Saturday, November 16, 2019 - 3:42:40 PM - Jeff Moden Back To Top (83107)

Nice article on how to do this with a CLR, Greg.  Thanks for taking the time to write it up and post it.  It also provides some handy instructions for how to make a CLR that will do other things.

If someone is reading this and sighing a bit because their company policy won't allow them to create CLRs or they're a DBA that doesn't even know how to fire up the (for example) IDE for VBA or whatever, there's still a way to do this for SQL Server backup files.  Do a search for "xp_delete_file".  It's an undocumented extended stored procedure that has been around almost forever and isn't likely to go away without some easy replacement.

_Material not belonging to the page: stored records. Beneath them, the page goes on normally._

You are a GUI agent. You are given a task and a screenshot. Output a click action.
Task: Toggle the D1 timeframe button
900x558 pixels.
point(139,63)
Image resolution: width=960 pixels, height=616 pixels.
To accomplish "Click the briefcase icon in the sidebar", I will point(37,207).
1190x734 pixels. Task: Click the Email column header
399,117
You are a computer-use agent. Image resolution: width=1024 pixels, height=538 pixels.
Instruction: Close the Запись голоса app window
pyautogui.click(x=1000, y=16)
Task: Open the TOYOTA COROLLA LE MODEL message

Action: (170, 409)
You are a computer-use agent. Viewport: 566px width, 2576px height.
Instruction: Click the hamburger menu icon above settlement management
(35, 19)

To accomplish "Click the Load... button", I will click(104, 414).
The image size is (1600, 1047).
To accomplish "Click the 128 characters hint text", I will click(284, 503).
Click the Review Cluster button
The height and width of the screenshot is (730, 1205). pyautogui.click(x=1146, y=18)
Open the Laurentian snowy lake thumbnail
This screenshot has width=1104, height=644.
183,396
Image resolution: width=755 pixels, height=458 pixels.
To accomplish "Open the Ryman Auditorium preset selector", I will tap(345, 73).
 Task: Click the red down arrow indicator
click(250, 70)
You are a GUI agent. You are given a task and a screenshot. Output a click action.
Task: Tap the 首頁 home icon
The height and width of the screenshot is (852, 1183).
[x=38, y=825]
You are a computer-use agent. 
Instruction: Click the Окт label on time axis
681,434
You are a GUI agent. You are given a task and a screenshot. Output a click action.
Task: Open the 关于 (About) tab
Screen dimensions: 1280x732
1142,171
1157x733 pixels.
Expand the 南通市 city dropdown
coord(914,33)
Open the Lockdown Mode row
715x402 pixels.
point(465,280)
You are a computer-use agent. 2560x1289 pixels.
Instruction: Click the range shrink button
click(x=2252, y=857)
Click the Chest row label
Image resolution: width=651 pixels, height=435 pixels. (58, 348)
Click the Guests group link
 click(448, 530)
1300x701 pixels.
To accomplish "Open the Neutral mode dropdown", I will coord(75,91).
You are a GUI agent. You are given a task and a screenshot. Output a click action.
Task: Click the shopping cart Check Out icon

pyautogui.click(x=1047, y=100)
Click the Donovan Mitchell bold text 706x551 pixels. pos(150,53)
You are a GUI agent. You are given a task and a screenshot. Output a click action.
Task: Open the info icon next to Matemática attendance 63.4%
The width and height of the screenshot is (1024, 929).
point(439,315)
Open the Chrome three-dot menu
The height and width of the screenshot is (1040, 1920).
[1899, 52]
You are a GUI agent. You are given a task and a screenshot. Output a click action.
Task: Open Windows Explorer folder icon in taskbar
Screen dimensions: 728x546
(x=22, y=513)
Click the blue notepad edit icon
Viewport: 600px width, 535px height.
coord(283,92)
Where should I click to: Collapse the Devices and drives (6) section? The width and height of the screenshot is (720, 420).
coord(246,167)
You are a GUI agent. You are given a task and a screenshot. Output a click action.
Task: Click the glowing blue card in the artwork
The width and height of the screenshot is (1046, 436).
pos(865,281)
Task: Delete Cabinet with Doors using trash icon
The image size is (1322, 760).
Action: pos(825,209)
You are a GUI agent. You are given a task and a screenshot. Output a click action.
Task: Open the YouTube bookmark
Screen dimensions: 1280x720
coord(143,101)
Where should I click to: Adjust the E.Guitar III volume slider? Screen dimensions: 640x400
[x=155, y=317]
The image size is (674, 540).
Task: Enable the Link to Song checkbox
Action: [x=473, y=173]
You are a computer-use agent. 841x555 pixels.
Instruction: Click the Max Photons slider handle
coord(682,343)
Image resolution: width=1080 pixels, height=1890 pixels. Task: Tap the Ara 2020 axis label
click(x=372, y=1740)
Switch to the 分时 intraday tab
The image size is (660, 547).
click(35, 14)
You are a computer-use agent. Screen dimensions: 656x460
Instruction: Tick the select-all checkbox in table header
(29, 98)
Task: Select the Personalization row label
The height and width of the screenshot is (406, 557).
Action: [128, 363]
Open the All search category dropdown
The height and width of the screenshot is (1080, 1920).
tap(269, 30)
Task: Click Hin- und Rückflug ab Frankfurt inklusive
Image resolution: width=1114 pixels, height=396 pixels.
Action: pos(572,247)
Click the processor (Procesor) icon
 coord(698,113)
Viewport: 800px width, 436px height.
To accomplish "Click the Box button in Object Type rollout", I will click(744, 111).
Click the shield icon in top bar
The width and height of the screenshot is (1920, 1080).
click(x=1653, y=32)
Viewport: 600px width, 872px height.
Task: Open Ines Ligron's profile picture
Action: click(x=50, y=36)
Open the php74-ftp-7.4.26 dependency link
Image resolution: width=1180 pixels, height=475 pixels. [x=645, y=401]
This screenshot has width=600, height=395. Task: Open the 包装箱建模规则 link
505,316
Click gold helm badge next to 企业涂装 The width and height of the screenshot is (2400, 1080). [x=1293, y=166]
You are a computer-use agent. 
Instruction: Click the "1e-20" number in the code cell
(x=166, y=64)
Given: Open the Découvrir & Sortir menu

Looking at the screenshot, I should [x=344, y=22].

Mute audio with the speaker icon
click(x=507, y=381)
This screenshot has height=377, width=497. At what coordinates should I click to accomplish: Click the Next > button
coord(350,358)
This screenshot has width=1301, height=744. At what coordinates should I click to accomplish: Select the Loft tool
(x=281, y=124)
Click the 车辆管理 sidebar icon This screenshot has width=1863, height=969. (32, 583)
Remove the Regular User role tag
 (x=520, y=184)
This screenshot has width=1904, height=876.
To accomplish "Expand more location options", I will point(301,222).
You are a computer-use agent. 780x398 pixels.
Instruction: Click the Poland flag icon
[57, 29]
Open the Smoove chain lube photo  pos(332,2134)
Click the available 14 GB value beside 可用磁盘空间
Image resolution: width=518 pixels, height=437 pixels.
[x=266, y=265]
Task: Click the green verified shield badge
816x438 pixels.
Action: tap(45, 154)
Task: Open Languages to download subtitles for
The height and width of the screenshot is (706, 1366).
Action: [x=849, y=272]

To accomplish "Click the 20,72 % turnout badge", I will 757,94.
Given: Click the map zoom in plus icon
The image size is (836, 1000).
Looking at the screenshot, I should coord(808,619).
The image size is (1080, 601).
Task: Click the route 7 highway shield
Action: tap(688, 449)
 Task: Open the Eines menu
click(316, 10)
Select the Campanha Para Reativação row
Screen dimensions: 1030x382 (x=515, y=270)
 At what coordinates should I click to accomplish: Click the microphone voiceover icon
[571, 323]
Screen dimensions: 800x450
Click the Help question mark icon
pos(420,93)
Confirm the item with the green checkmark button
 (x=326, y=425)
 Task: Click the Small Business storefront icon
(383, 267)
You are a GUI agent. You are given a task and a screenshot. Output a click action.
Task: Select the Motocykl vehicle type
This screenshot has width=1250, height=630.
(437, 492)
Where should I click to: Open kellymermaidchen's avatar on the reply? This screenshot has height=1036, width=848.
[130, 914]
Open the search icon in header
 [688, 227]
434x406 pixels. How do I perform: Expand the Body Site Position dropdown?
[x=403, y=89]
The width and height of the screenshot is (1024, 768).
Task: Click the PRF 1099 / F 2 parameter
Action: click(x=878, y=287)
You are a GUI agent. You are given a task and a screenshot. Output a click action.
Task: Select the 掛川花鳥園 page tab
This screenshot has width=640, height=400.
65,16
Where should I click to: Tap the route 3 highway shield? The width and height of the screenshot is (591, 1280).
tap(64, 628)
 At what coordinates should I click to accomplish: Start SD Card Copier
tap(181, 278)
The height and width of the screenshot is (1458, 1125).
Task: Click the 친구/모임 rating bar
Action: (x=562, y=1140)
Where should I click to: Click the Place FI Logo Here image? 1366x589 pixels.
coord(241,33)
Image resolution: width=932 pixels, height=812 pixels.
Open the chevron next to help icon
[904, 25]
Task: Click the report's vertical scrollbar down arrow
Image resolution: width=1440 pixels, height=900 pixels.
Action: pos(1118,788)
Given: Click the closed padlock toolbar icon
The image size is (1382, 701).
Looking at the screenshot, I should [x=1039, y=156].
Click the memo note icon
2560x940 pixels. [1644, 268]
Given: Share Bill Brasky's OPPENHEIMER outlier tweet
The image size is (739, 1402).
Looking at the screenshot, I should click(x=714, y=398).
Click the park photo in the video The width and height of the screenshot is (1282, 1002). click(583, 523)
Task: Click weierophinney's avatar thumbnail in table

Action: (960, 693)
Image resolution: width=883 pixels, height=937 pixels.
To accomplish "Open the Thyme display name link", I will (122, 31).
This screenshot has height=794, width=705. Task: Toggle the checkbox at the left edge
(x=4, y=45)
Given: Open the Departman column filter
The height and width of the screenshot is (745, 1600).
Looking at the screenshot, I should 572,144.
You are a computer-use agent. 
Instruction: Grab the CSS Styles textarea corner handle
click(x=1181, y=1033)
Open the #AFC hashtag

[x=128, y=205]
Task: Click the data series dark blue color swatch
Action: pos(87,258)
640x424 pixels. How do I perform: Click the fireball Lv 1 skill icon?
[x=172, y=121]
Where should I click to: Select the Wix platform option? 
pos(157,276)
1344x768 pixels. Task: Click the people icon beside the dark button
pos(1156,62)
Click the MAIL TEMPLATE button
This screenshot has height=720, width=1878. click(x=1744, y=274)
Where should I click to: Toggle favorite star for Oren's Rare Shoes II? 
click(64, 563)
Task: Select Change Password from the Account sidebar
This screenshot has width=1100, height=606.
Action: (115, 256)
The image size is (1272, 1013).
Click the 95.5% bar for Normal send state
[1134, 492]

You can even build it into a maintenance plan, if you'd rather.  Just start building a maintenance plan and look for the "Maintenance Cleanup Task"

Thursday, June 7, 2018 - 9:25:20 AM - Greg Robidoux Back To Top (76148)

Hi Nani,

what kind of errors are you getting?


Thursday, June 7, 2018 - 8:12:19 AM - Nani Back To Top (76146)

we have some clr functions to delete ,copy files from folder and build it in sql 2008 r2 and clr version 2.0 now we have upgraded sql to 2012 sp4 so how can we upgrade clr functions from 2.0 version to 4.0  version as we are getting some error while using clrs in 2012.